==== Input rows

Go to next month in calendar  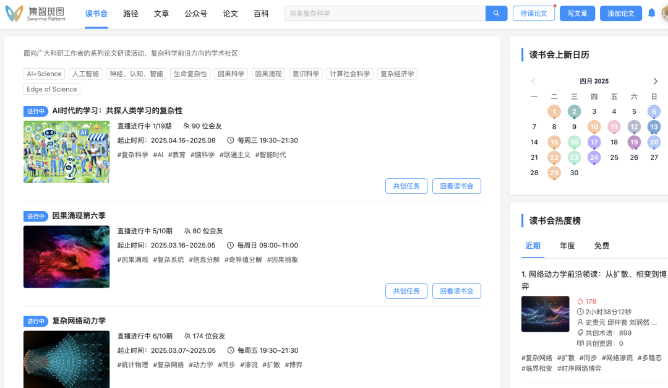pyautogui.click(x=656, y=81)
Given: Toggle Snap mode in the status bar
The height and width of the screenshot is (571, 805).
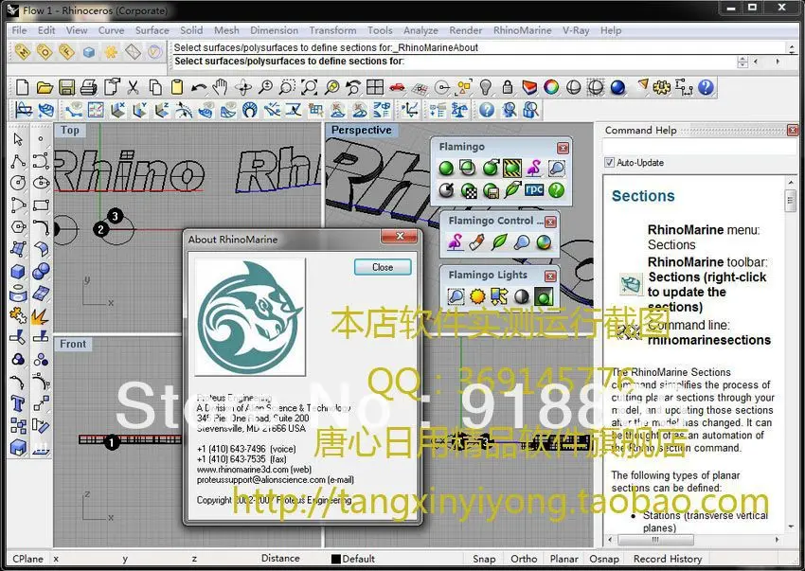Looking at the screenshot, I should 485,559.
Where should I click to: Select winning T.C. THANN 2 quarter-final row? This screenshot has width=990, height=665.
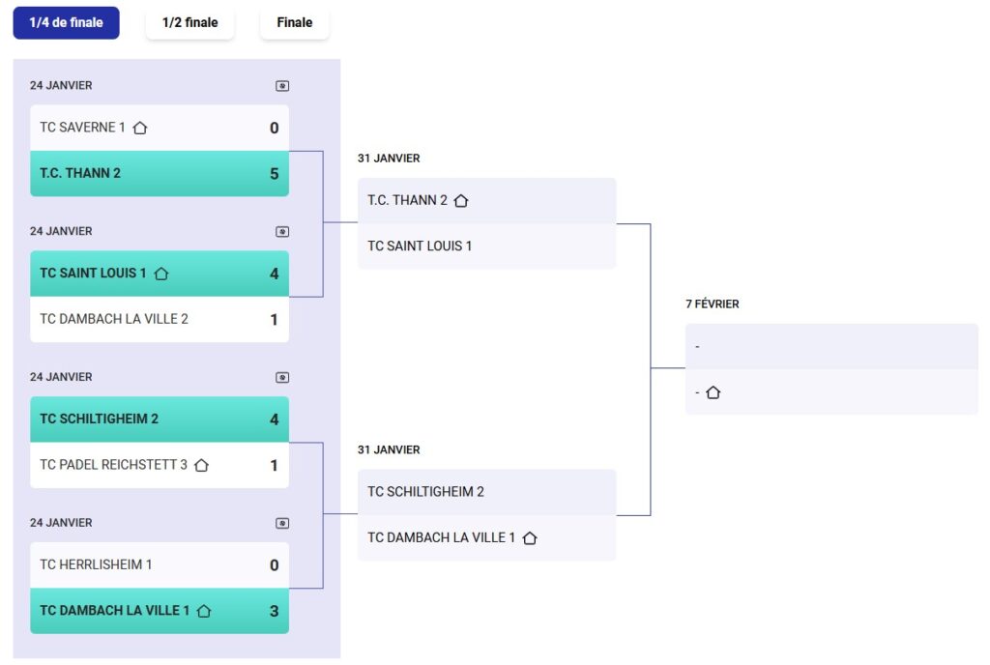click(x=160, y=174)
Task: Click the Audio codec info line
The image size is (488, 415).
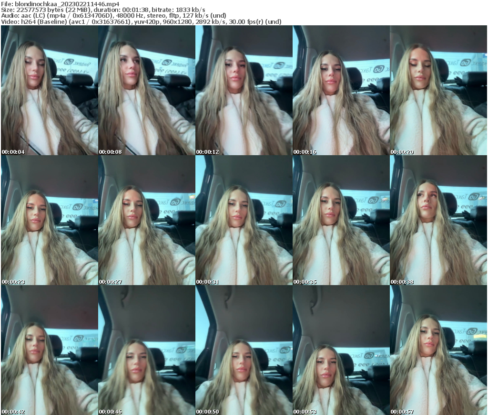Action: point(113,15)
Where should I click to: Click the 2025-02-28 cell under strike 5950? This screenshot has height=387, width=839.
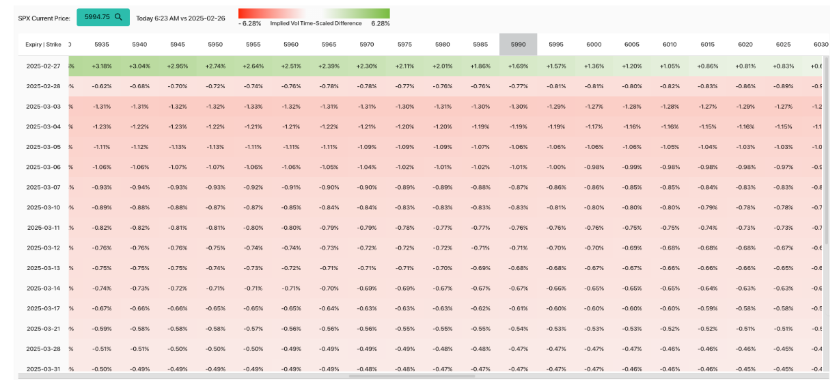click(x=215, y=87)
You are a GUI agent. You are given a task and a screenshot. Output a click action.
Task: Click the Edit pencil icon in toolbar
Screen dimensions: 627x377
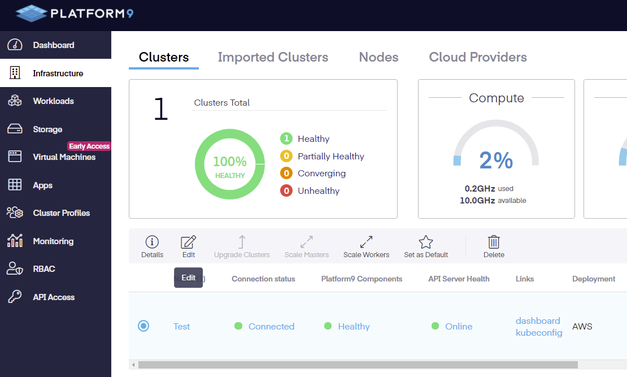pyautogui.click(x=188, y=242)
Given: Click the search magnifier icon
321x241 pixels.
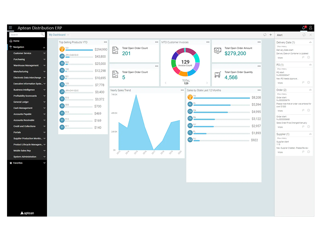Looking at the screenshot, I should coord(42,34).
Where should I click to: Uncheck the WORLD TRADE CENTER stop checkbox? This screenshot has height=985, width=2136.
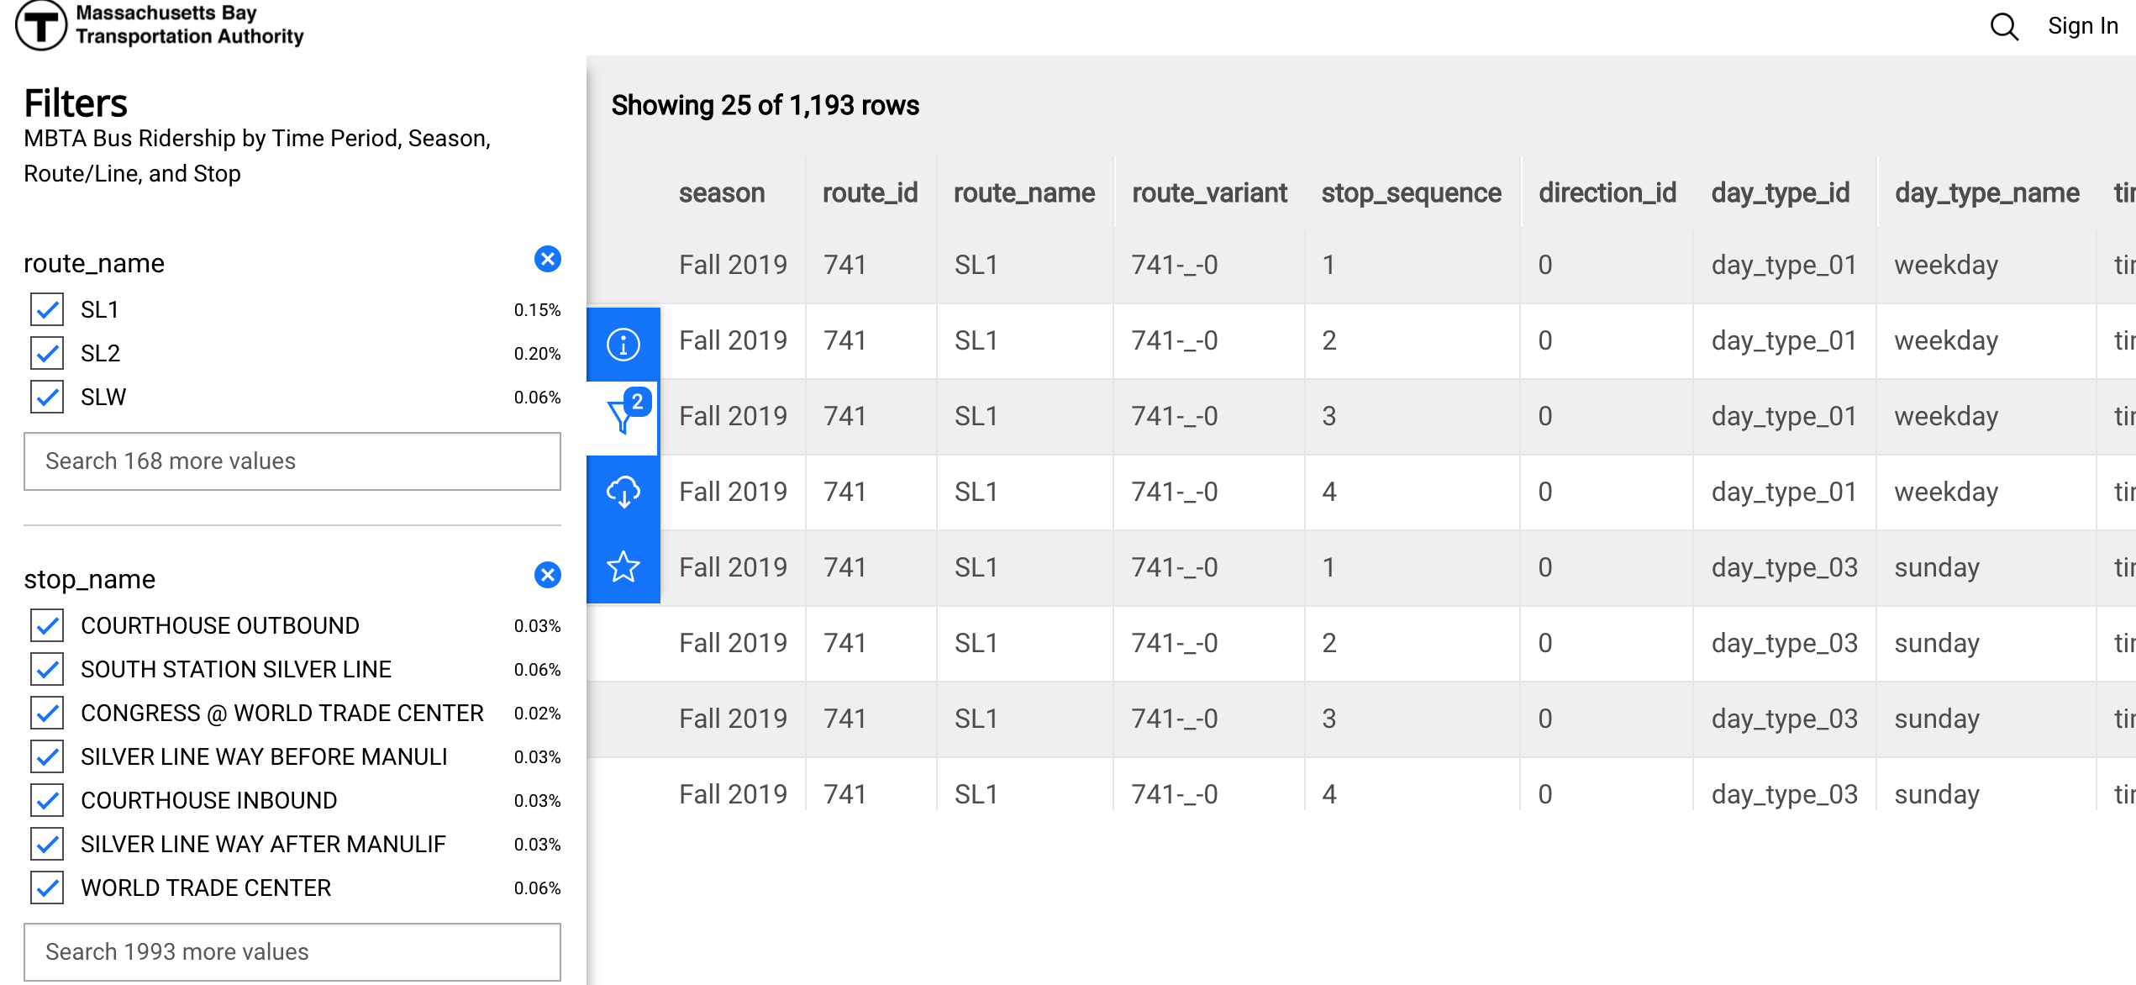coord(48,888)
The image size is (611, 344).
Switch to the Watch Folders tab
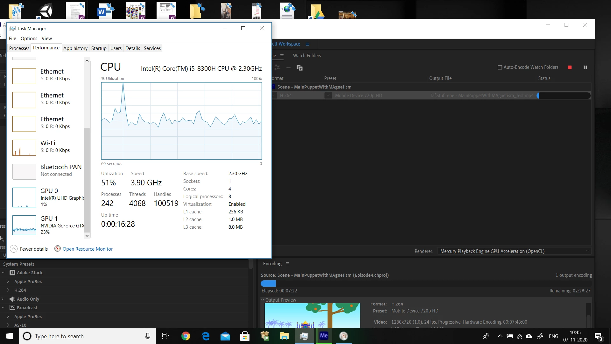point(307,56)
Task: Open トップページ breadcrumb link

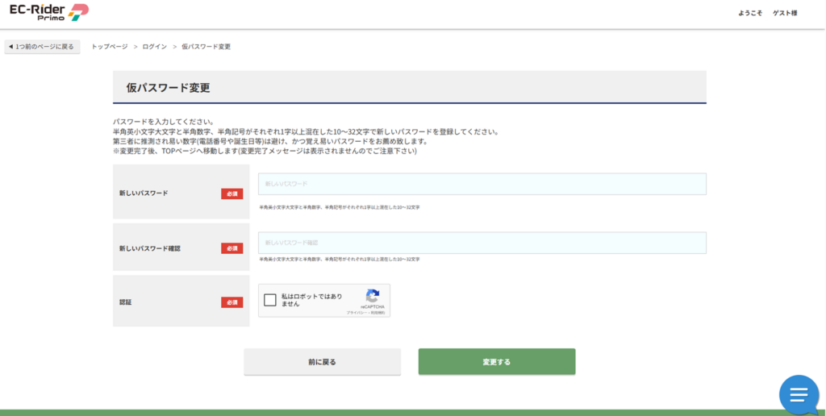Action: [x=110, y=47]
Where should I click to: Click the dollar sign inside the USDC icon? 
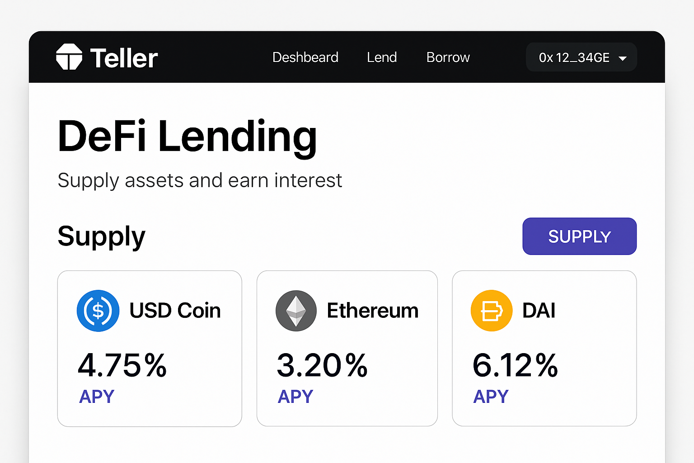click(x=98, y=311)
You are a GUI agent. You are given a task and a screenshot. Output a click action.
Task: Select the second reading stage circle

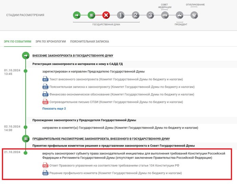pos(135,15)
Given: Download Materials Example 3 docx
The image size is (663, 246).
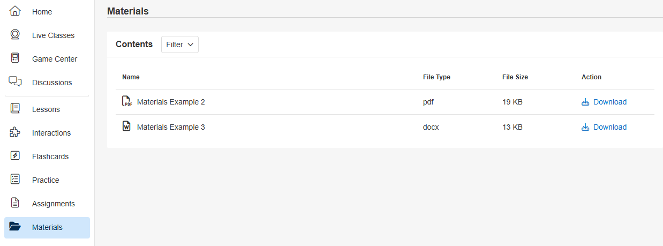Looking at the screenshot, I should pos(604,127).
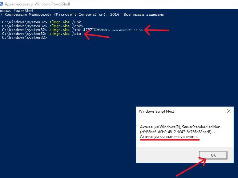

========

*Exercise aim:* Rewrite the material from the line holding "Task: Open トップページ breadcrumb link" through the line holding "pos(135,15)", inclusive, with "dollar sign" swapped for "dollar symbol" and all else unchanged. Omit the pictures from the answer.

*Answer for the task:*
Task: Open トップページ breadcrumb link

Action: [x=110, y=47]
Where should I click to: Click the dollar symbol inside the USDC icon? 
click(x=98, y=311)
You are a GUI agent. You are given a task and a screenshot. Output a click action.
Task: Select the second reading stage circle

pos(135,15)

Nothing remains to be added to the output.